2016 ATypologyofSemanticRelationsDed

From GM-RKB
Jump to navigation Jump to search

Subject Headings: Scholarly Literature Analysis, TermSuite.

Notes

Cited By

Quotes

Abstract

We propose a method for improving access to scientific literature by analyzing the content of research papers beyond citation links and topic tracking. Our model relies on a typology of explicit semantic relations. These relations are instantiated in the abstract / introduction part of the papers and can be identified automatically using textual data and external ontologies. Preliminary results show a promising precision in unsupervised relationship classification.

1. Introduction

Compiling a state of the art is a fundamental activity for the understanding of any scientific research field. This activity requires the analysis of the existing literature to identify the involved concepts and actors and track relevant topics. Chavalarias and Cointet [3], Herrera et al. [8] or Skupin [17] work on analyzing and visualizing the evolution of topics over time. Citation links are extensively used to explore scientific communities [12,13]. [6] provides a list of usual tasks on bibliographies for different classes of users. The Citation Typing ontology (CiTo) [1] presents a typology of citations according to the relation between the research papers they express.

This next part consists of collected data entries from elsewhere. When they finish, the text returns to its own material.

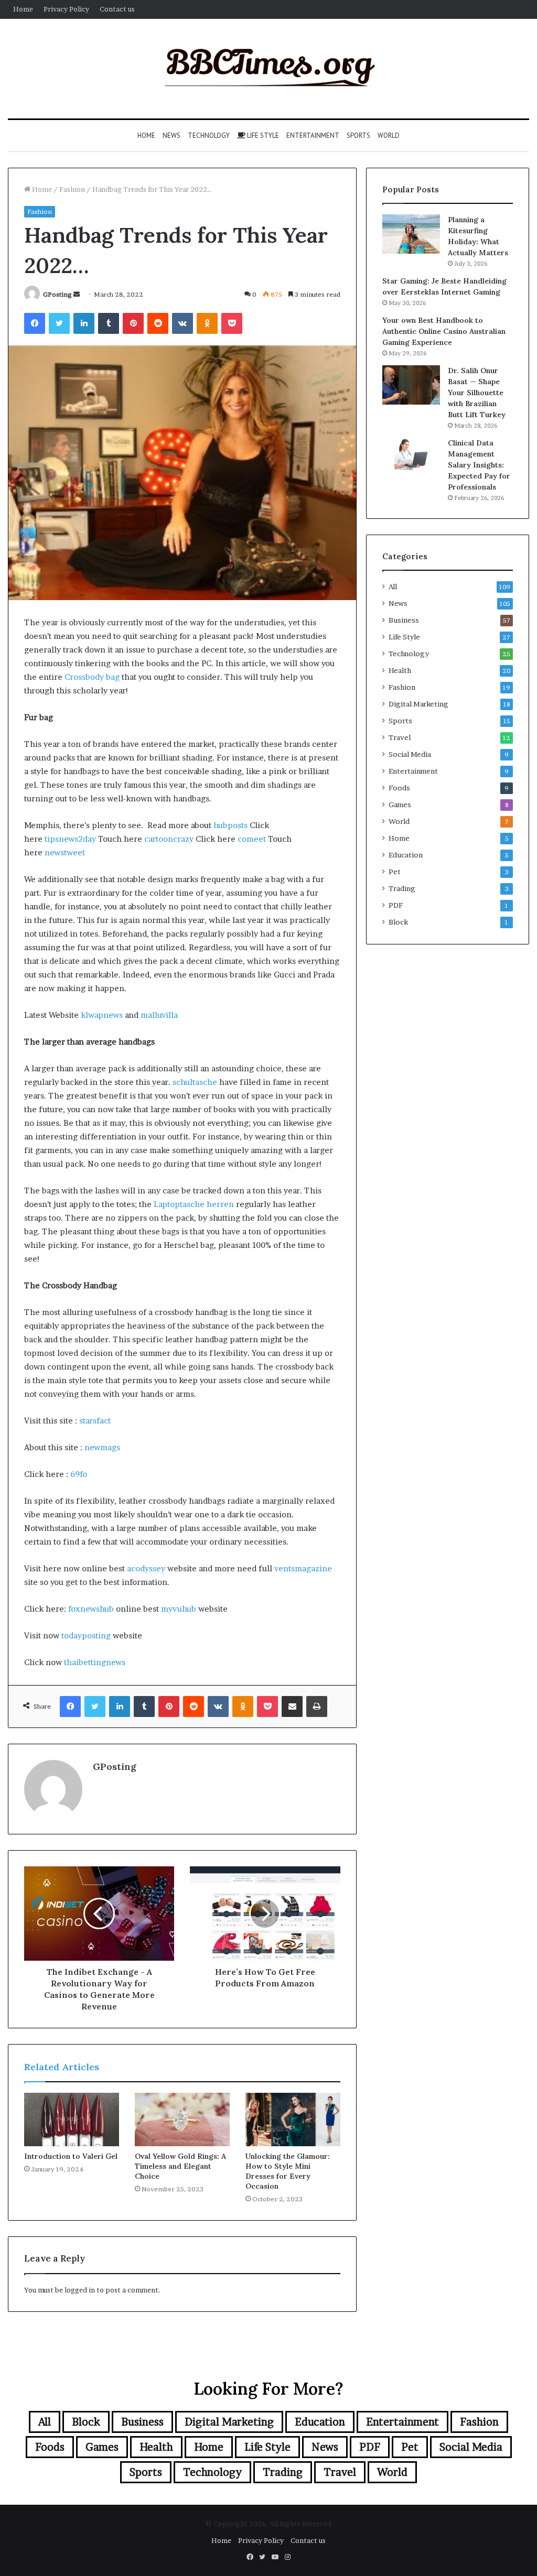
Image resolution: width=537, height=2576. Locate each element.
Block (398, 922)
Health (400, 670)
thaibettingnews (94, 1662)
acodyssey (146, 1568)
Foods (399, 788)
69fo (78, 1474)
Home (23, 9)
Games (400, 804)
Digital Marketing (418, 704)
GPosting (57, 294)
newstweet (65, 852)
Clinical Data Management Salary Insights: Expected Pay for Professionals (479, 465)
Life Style (262, 135)
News (171, 135)
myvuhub (178, 1609)
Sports (358, 135)
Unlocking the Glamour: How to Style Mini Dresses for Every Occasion (287, 2171)
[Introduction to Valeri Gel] (71, 2119)
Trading (402, 888)
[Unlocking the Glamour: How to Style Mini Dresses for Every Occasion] (292, 2119)
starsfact (95, 1421)
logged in (80, 2290)
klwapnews (102, 1015)
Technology (209, 135)
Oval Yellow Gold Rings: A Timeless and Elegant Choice (180, 2166)
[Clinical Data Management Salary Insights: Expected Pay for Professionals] (411, 454)
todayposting (86, 1635)
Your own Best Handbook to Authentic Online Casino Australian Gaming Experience (444, 331)
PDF (396, 905)
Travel (400, 737)
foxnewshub (91, 1609)
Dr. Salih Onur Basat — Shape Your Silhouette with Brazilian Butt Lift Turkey (477, 392)
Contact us (117, 9)
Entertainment (312, 135)
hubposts (230, 825)
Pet (395, 871)
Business (404, 620)
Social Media (410, 754)
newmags (102, 1447)
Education (406, 855)
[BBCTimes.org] (268, 68)
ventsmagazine (303, 1568)
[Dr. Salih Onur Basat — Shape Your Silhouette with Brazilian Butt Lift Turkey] (411, 385)
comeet (252, 839)
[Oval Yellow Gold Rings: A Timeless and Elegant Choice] (182, 2119)
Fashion (72, 189)
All (393, 586)
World (389, 135)
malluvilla (159, 1015)
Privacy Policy (66, 9)
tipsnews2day (70, 839)
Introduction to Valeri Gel (70, 2156)
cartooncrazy (169, 839)
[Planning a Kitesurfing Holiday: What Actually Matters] (411, 234)
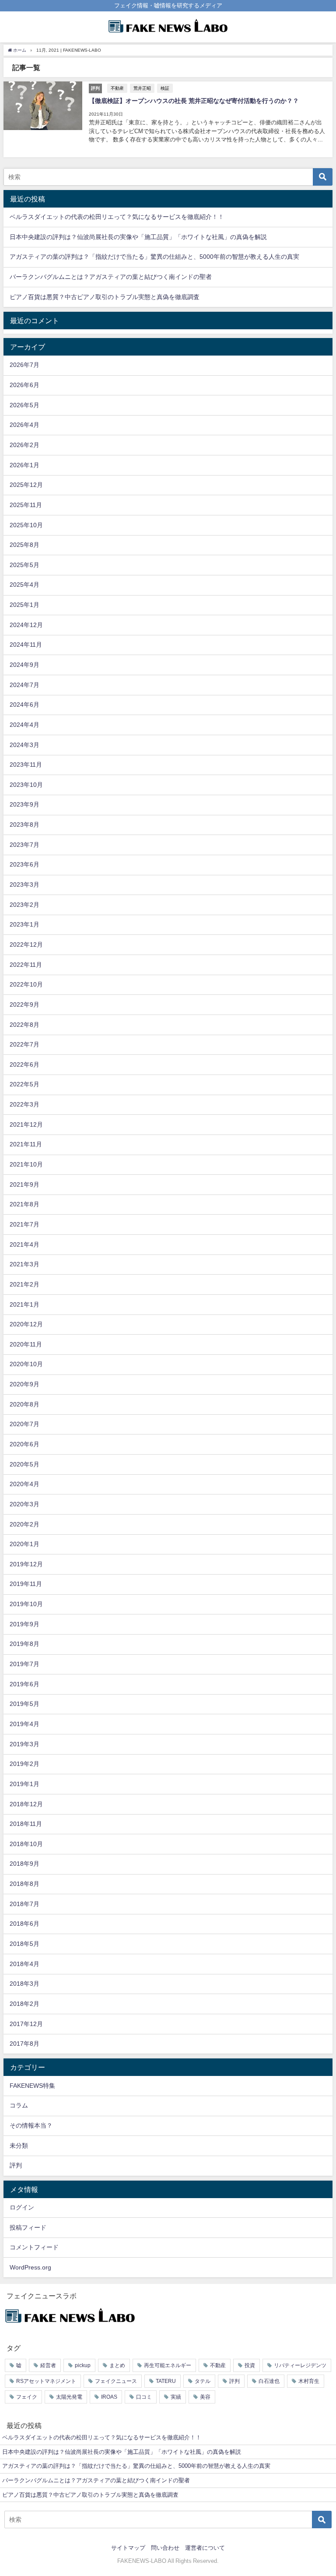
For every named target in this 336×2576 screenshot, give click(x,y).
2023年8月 (24, 824)
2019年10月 (26, 1604)
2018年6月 (24, 1924)
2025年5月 (24, 565)
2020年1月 (24, 1544)
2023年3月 (24, 884)
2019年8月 (24, 1644)
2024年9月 (24, 665)
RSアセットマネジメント (46, 2381)
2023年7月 (24, 845)
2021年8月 (24, 1204)
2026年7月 (24, 365)
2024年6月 (24, 704)
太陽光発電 (69, 2397)
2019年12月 (26, 1564)
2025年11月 (26, 505)
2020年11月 (26, 1344)
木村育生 (308, 2381)
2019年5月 (24, 1704)
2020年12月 (26, 1324)
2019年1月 (24, 1784)
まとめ (117, 2365)
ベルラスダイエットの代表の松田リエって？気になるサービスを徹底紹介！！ (117, 217)
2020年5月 (24, 1464)
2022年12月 (26, 944)
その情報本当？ (31, 2125)
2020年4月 (24, 1484)
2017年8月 (24, 2043)
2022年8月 (24, 1025)
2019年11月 (26, 1584)
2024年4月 (24, 725)
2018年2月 (24, 2004)
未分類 (19, 2146)
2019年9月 (24, 1624)
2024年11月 (26, 644)
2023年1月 (24, 924)
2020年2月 (24, 1524)
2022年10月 (26, 984)
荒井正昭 (142, 88)
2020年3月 (24, 1504)
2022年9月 (24, 1004)
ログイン (22, 2207)
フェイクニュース (116, 2381)
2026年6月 (24, 385)
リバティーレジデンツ (300, 2365)
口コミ (144, 2397)
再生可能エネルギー (167, 2365)
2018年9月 (24, 1864)
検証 (165, 88)
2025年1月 (24, 605)
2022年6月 (24, 1064)
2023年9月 (24, 804)
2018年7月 (24, 1904)
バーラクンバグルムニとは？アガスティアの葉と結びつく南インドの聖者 (111, 277)
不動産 (117, 88)
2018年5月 (24, 1944)
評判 (16, 2165)
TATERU (166, 2381)
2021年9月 (24, 1184)
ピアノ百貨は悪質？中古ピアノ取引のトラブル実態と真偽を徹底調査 (105, 297)
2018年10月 (26, 1844)
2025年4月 (24, 584)
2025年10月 (26, 525)
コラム (19, 2105)
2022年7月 (24, 1044)
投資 (250, 2365)
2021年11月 (26, 1144)
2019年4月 (24, 1724)
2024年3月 (24, 745)
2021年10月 (26, 1164)
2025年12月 (26, 485)
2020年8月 (24, 1404)
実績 (176, 2397)
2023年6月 (24, 864)
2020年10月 (26, 1364)
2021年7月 (24, 1224)
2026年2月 (24, 445)
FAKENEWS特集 (32, 2086)
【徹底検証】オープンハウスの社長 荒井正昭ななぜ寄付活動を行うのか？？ (194, 101)
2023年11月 (26, 764)
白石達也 (269, 2381)
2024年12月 (26, 625)
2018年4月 (24, 1964)
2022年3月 (24, 1104)
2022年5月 (24, 1084)
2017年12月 (26, 2024)
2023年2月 (24, 905)
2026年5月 (24, 405)
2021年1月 (24, 1304)
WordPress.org (30, 2267)
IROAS (109, 2397)
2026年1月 (24, 465)
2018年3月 (24, 1983)
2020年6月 (24, 1444)
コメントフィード (34, 2247)
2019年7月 (24, 1664)
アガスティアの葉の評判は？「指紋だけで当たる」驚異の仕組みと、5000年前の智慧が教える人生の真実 (154, 257)
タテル (202, 2381)
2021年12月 (26, 1124)
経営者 (48, 2365)
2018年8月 (24, 1884)
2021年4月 (24, 1244)
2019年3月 (24, 1744)
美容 (205, 2397)
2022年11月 (26, 965)
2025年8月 (24, 545)
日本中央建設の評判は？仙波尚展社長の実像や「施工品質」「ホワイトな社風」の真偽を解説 (138, 237)
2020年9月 (24, 1384)
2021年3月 (24, 1264)
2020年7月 (24, 1424)
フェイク (26, 2397)
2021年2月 (24, 1284)
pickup (83, 2365)
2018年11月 (26, 1824)
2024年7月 (24, 685)
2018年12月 (26, 1804)
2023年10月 (26, 785)
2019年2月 (24, 1764)
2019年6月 (24, 1684)
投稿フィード (28, 2227)
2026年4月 (24, 425)
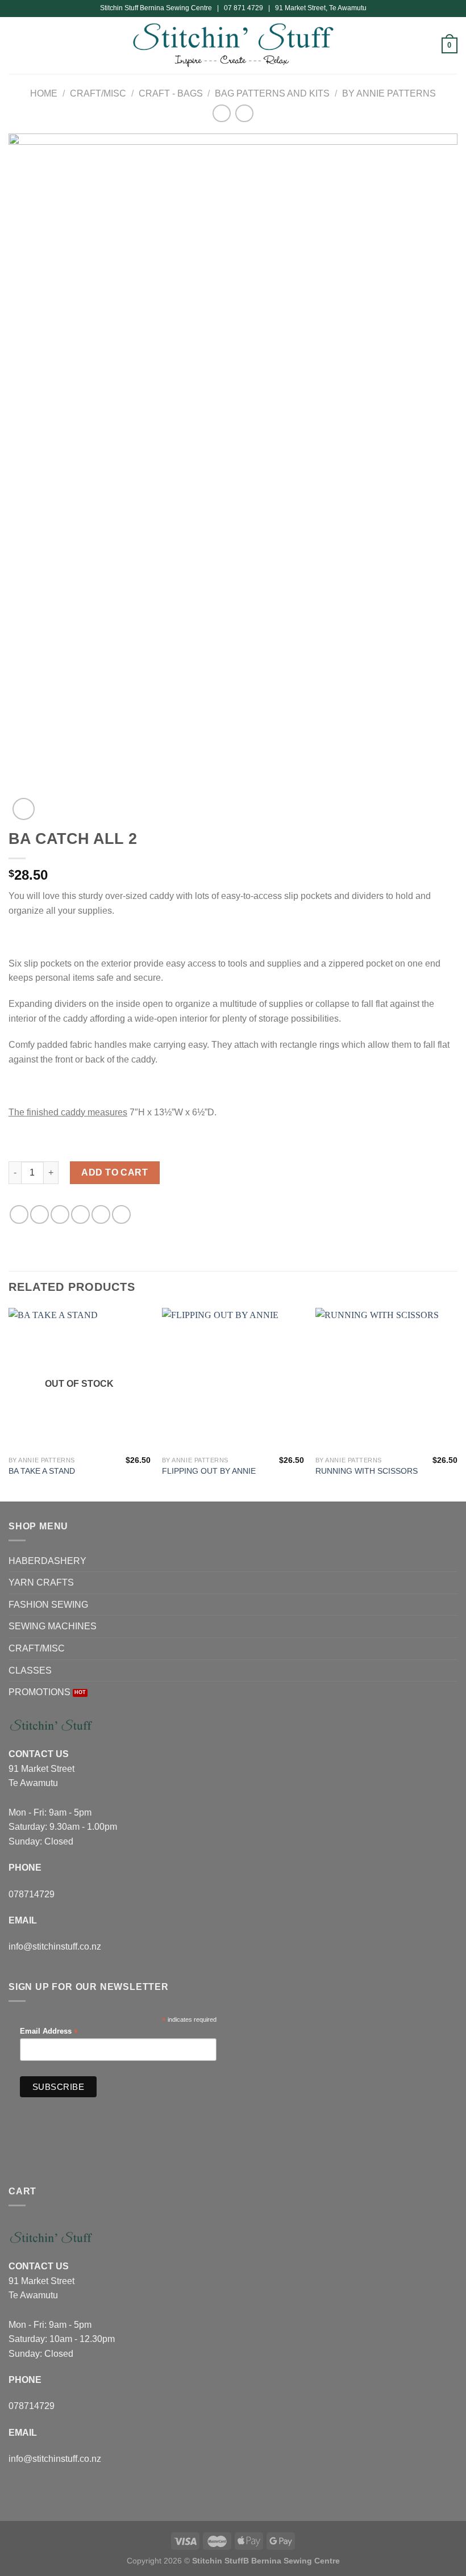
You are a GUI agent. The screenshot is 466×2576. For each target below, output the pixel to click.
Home (43, 93)
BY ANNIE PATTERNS (389, 93)
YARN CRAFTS (41, 1582)
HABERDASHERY (47, 1561)
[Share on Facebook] (39, 1214)
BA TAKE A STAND (42, 1470)
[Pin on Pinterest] (100, 1214)
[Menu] (15, 45)
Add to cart (114, 1172)
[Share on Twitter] (60, 1214)
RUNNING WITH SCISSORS (366, 1470)
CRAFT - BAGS (171, 93)
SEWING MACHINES (53, 1626)
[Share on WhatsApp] (19, 1214)
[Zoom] (24, 809)
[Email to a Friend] (80, 1214)
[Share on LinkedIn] (121, 1214)
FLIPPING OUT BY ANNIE (209, 1470)
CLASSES (30, 1670)
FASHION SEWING (48, 1604)
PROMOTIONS (39, 1692)
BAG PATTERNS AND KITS (272, 93)
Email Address (49, 2031)
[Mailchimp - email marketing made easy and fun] (191, 2089)
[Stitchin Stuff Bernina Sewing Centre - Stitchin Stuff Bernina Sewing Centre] (233, 45)
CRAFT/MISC (98, 93)
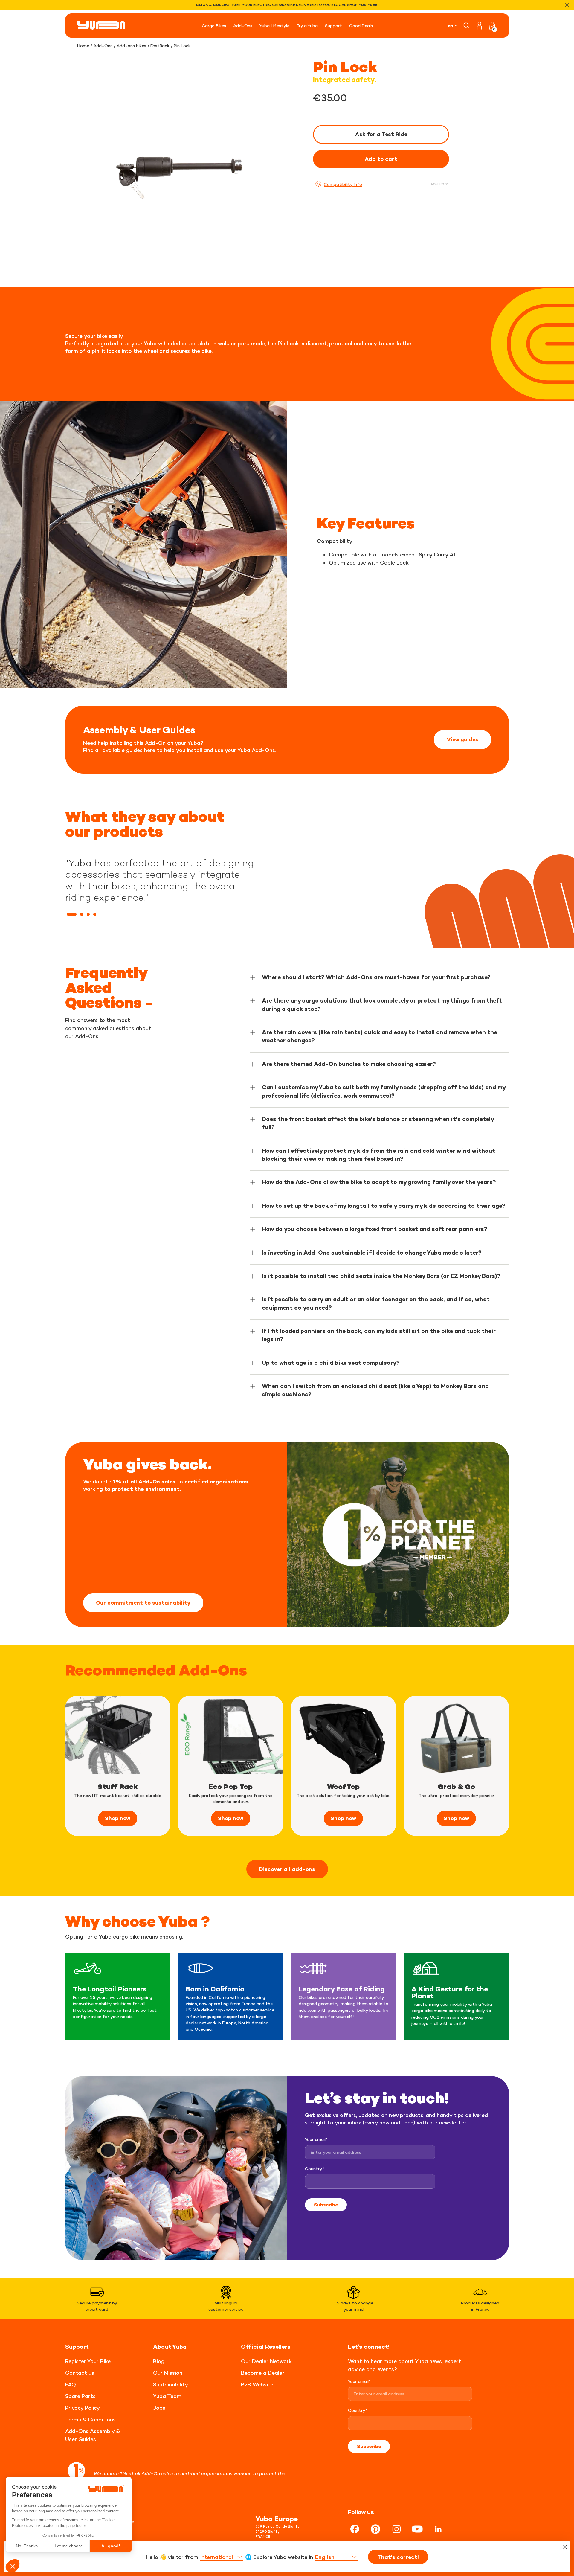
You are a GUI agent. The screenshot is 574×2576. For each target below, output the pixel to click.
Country (314, 2168)
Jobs (159, 2408)
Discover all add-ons (287, 1869)
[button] (72, 914)
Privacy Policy (82, 2408)
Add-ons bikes (131, 45)
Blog (158, 2361)
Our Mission (167, 2373)
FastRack (160, 45)
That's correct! (398, 2557)
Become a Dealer (262, 2373)
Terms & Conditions (90, 2419)
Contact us (79, 2373)
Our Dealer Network (266, 2361)
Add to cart (381, 159)
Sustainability (170, 2384)
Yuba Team (167, 2396)
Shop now (117, 1818)
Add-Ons (102, 45)
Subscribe (326, 2205)
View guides (462, 739)
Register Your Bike (88, 2361)
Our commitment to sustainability (143, 1602)
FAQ (70, 2384)
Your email (316, 2139)
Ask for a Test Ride (381, 134)
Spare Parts (80, 2396)
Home (83, 45)
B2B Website (257, 2384)
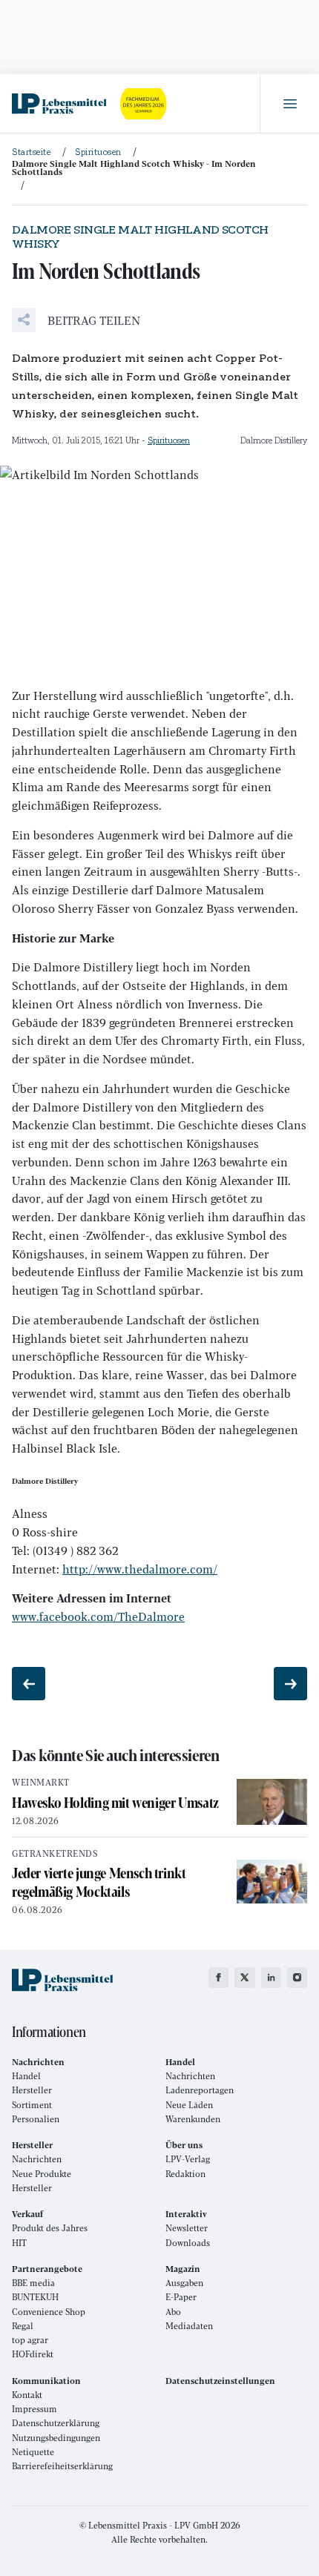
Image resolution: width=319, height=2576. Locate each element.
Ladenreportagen (199, 2090)
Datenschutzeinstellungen (220, 2381)
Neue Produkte (41, 2174)
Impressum (34, 2409)
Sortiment (32, 2105)
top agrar (30, 2340)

Citations alone, however, are not enough to fully understand the evolution of a research field: researchers need to analyze the contribution of individual papers. Such an analysis is focused on specific concepts and relations, for instance to identify that a method has been developed to tackle some problem, that a refinement of an existing solution has been developed, etc. For this purpose, we need to (i) identify the entities and concepts that describe a scientific field (method, problem) and (ii) identify the semantic relations between these entities (tackle, developed). Doing so, we will build semantic links between articles that go much beyond explicit citations. Hence, the definition and identification of the relevant semantic relations is at the core of our approach.

We combine natural language processing techniques with statistical term extractors and external ontological resources. Ontologies allow a fine-tuned semantic analysis, as opposed to Open Information Extraction [5] or general-purpose approaches exploiting terminology extraction on the fly [11, 3, 12, 17]. In particular, systems using an ontology can benefit from various typed relations. As a corpus of scientific texts, we use the ACL Anthology Corpus [15] and we focus on the “abstract” and "introduction " sections, as they provide the most informative description of the content of a paper. However, our approach does not rely on manually annotated data and aims to be domain-independent: the semantic relations considered are generic for any scientific field.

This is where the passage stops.